Hannover. Die erste Vorentscheidung für die MHH ist schon gefallen: „Unsere Medizinplaner haben eine Sanierung der Kliniken ausgeschlossen.“ So bleiben als Möglichkeiten die Neubauten hin zur Karl-Wiechert-Allee (jetziges Parkdeck) oder der Neubau am Stadtfelddamm (Greenfield-Variante). Bei der letztgenannten Option müsse man aber bedenken, dass auch neuere Gebäude (zum Beispiel die Frauenklinik) der Abrissbirne zum Opfer fielen. Ferner müsse ein Nahverkehrsanschluss geschaffen werden. Und man müsse die Kosten im Auge behalten. Sprich: Eine Greenfield-Variante könnte zu teuer werden. Ende August soll das Ergebnis feststehen.

Die ehrgeizigen Pläne will die Ministerin mit einem völlig neuen Organisationsmodell umsetzen. „Wir werden schneller und effektiver“, verspricht sie. Beide Hochschulen erhalten jeweils eine Baugesellschaft mit Ge­schäftsführung und Aufsichtsrat. Ein externes Con­trolling wacht über die Kostenentwicklung und Einhaltung des Zeitplans. Darüber thront ein Zentraler Steuerungsausschuss. Darin sind das Finanz- und Wissenschaftsministerium und die Oberfinanzdirektion vertreten. Ein wissenschaftlicher Beirat berät die Gremien.

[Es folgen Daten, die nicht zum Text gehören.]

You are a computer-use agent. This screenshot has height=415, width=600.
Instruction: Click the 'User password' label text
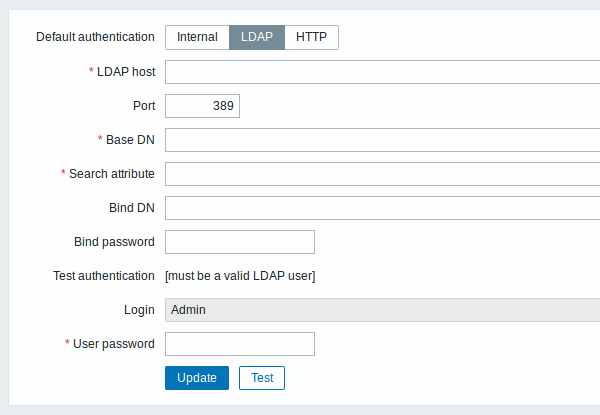coord(114,344)
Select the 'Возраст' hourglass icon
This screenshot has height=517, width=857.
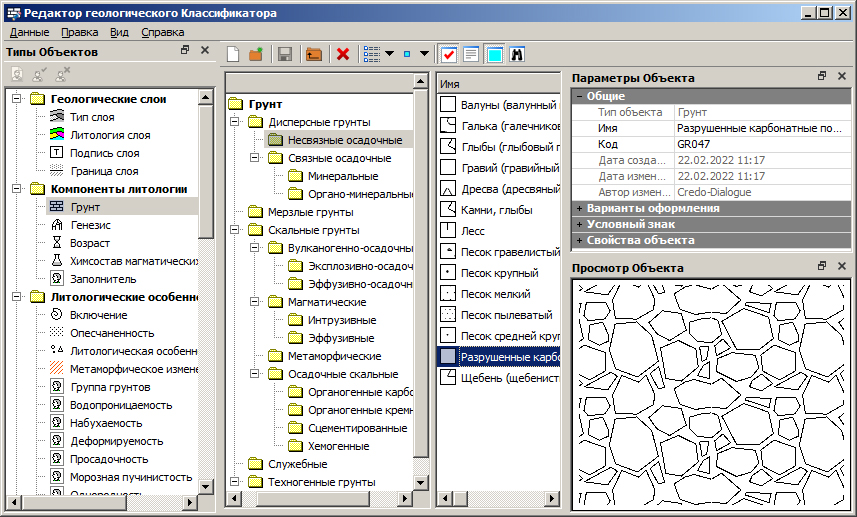[56, 243]
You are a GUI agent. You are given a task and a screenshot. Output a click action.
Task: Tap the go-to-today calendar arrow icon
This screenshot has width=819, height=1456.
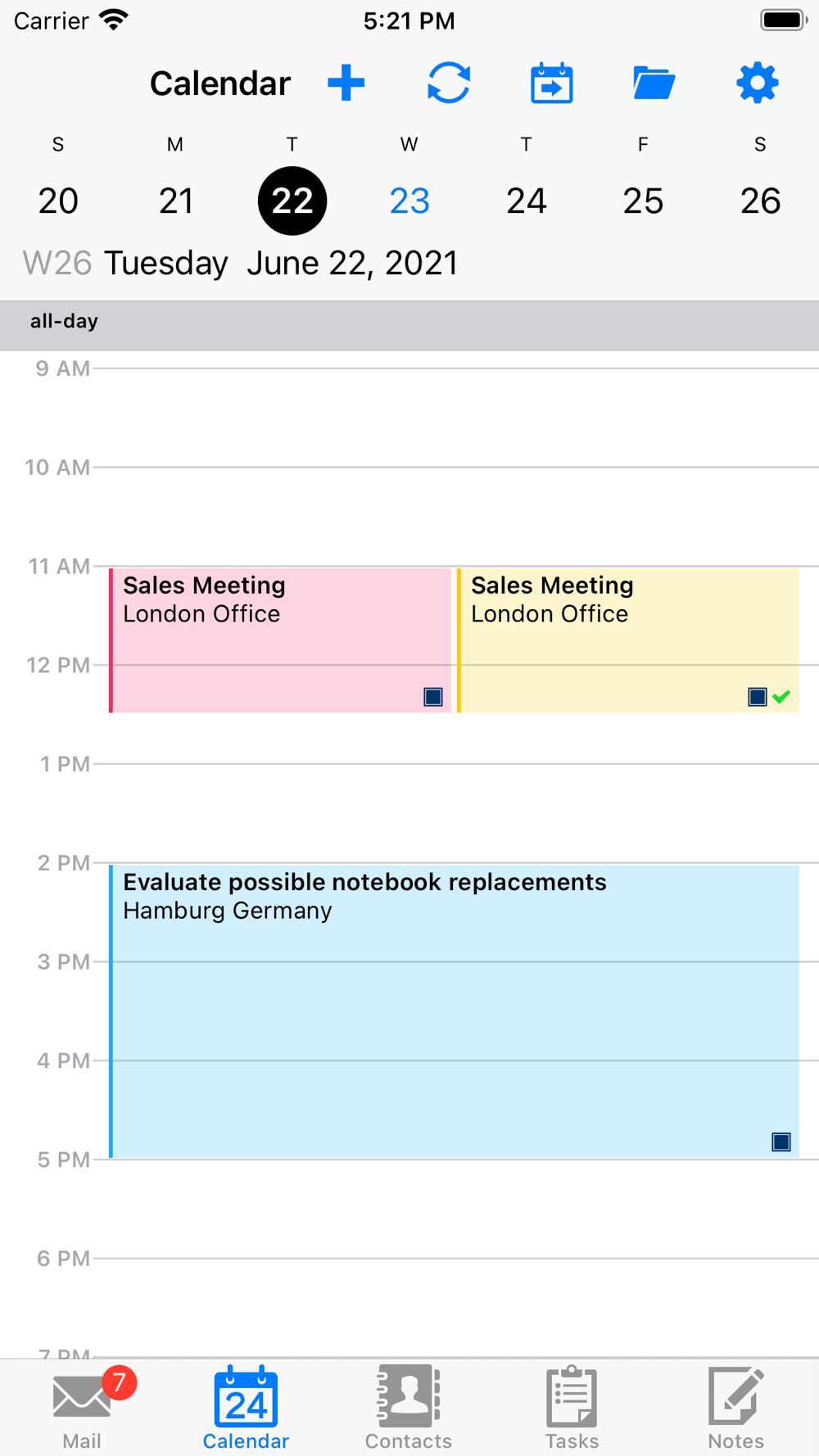click(551, 84)
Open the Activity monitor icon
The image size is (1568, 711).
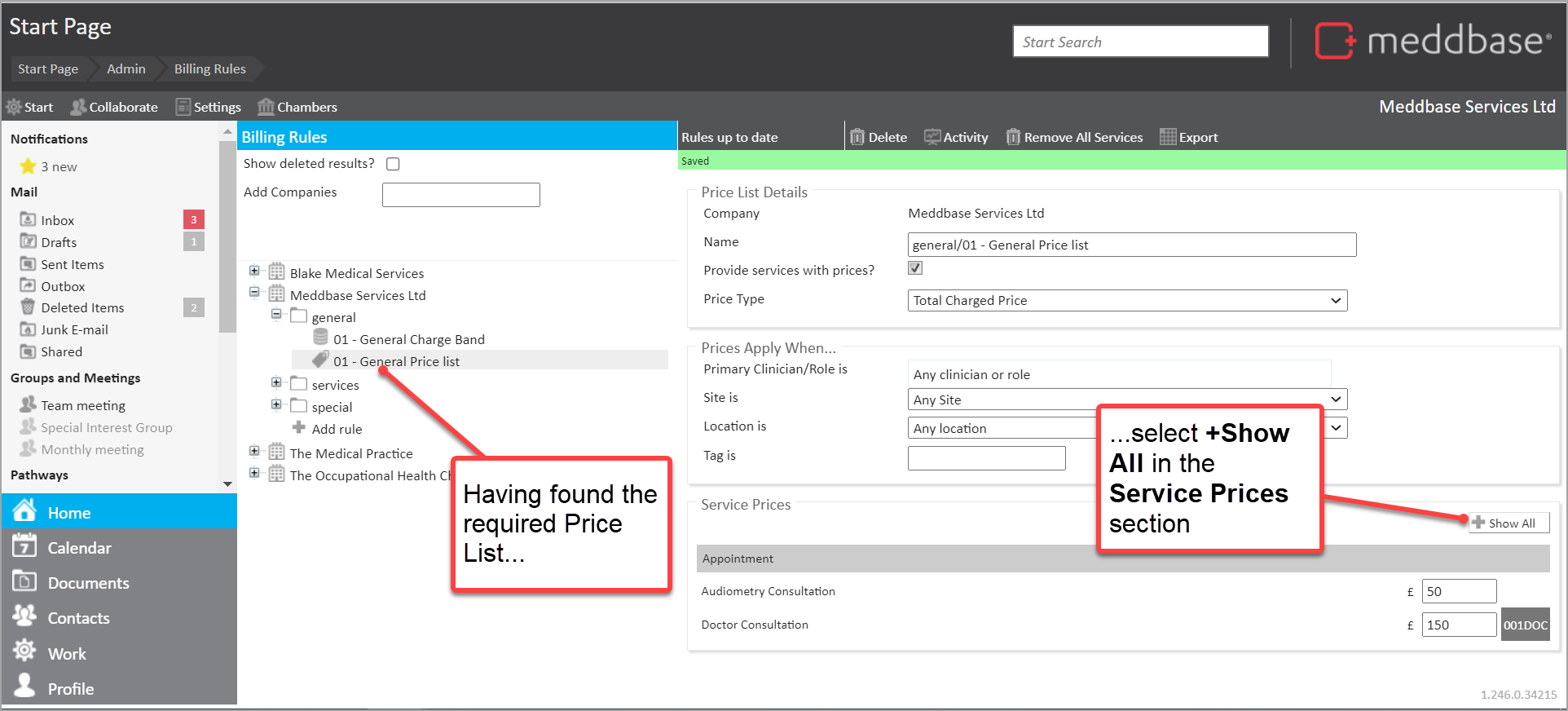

„Man muss wissen, wo es perspektivisch mit der Hochschulmedizin hingeht“, meint Heinen-Kljajic. Es gehe nicht nur um eine bauliche Sanierung, sondern auch um eine Neuausrichtung der Medizin. Zu dem neuen Organisationsmodell meint die Wissenschaftsministerin: „Jetzt tragen nicht mehr In­stitutionen, die sich gegenseitig blockieren können, die Verantwortung, sondern Personen.“ Einer Öffentlich-Privaten Partnerschaft (ÖPP) erteilt die Ministerin eine Absage: „Das kommt für den klassischen Klinikbau nicht in Frage.“

Das Uni-Klinikum Göttingen und die MHH haben beim Ministerium einen Sanierungsbedarf von 2,1 Milliarden Euro angegeben. Das Göttinger Klinikum hat Planungen auf dem Tisch liegen, die ein Volumen von 1,2 Milliarden Euro haben. Heinen-Kljajic: „Es ist normal, dass erst mal ein höherer Bedarf angegeben wird.“ Die MHH könne erst verlässliche Zahlen nennen, wenn klar sei, wo gebaut werde.